=== WORK REQUIRED ===
Below are records. Copy every line with "This" in it.

Stored items:
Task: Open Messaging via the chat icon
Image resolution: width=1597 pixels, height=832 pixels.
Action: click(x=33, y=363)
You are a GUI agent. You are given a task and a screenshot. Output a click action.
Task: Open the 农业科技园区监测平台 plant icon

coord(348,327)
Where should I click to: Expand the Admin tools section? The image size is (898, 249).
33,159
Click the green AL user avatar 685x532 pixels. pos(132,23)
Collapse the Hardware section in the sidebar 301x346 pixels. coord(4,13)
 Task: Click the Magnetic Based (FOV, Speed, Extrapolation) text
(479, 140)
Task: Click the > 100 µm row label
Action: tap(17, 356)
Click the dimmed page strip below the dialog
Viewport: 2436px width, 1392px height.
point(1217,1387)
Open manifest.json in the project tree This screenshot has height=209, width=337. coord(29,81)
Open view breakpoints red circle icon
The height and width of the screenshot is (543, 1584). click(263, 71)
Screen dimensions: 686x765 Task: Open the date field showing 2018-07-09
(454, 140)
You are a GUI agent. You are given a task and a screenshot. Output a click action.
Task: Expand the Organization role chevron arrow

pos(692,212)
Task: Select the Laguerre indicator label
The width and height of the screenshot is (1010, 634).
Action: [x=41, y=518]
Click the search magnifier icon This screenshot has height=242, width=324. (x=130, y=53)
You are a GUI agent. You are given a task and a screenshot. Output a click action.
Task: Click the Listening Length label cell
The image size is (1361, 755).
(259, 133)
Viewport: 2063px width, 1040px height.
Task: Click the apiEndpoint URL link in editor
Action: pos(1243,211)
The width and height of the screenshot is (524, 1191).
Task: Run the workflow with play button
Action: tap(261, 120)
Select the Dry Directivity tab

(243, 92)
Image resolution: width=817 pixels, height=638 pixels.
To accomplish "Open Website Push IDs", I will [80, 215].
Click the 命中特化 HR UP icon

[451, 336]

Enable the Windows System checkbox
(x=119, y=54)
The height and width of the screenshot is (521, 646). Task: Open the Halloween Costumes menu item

=== SOLVED EXERCISE ===
Open manifest.json in the project tree This screenshot has height=209, width=337. coord(29,81)
Click the search magnifier icon This screenshot has height=242, width=324. (x=130, y=53)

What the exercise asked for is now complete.